Edit: Dang, I have been trying to test this behavior with the following code
Note: this is wasn't really correct, I leave it here so others don't fall into the same mistake.
var numbers = RandomNumberGenerator();
var slice = numbers.Take(10);
public static IEnumerable<int> RandomNumberGenerator()
{
yield return random.Next();
}
but the Count() for slice is alway 1. I also tried running it through a foreach loop since I know that the Linq extensions are generally lazily evaluated and it only looped once. I eventually did the code below instead of the Take() and it works:
public static IEnumerable<int> Slice(this IEnumerable<int> enumerable, int size)
{
var list = new List<int>();
foreach (var count in Enumerable.Range(0, size)) list.Add(enumerable.First());
return list;
}
If you notice I am adding the First() to the list each time, but since the enumerable that is being passed in is the generator from RandomNumberGenerator() the result is different every time.
So again with a generator using Skip() is not needed since the result will be different. Looping over an IEnumerable is not always side effect free.

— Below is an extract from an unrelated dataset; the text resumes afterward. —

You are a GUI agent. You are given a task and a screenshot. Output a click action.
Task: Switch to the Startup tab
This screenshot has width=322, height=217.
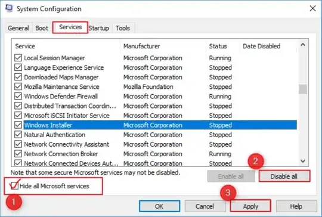[x=99, y=28]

Edit: I'll leave the last edit just so no one falls into the same mistake, but it worked fine for me just doing this:
var numbers = RandomNumberGenerator();
var slice1 = numbers.Take(10);
var slice2 = numbers.Take(10);
The two slices were different.
I had made some mistakes in my original answer but some of the points still stand. Skip() and Take() are not going to work the same with a generator as it would a list. Looping over an IEnumerable is not always side effect free. Anyway here is my take on getting a list of slices.
public static IEnumerable<int> RandomNumberGenerator()
{
while(true) yield return random.Next();
}
public static IEnumerable<IEnumerable<int>> Slice(this IEnumerable<int> enumerable, int size, int count)
{
var slices = new List<List<int>>();
foreach (var iteration in Enumerable.Range(0, count)){
var list = new List<int>();
list.AddRange(enumerable.Take(size));
slices.Add(list);
}
return slices;
}
I got this solution for the same problem:
int[] ints = {1, 2, 3, 4, 5, 6, 7, 8, 9, 10};
IEnumerable<IEnumerable<int>> chunks = Chunk(ints, 2, t => t.Dump());
//won't enumerate, so won't do anything unless you force it:
chunks.ToList();
IEnumerable<T> Chunk<T, R>(IEnumerable<R> src, int n, Func<IEnumerable<R>, T> action){
IEnumerable<R> head;
IEnumerable<R> tail = src;
while (tail.Any())
{
head = tail.Take(n);
tail = tail.Skip(n);
yield return action(head);
}
}
if you just want the chunks returned, not do anything with them, use chunks = Chunk(ints, 2, t => t). What I would really like is to have to have t=>t as default action, but I haven't found out how to do that yet.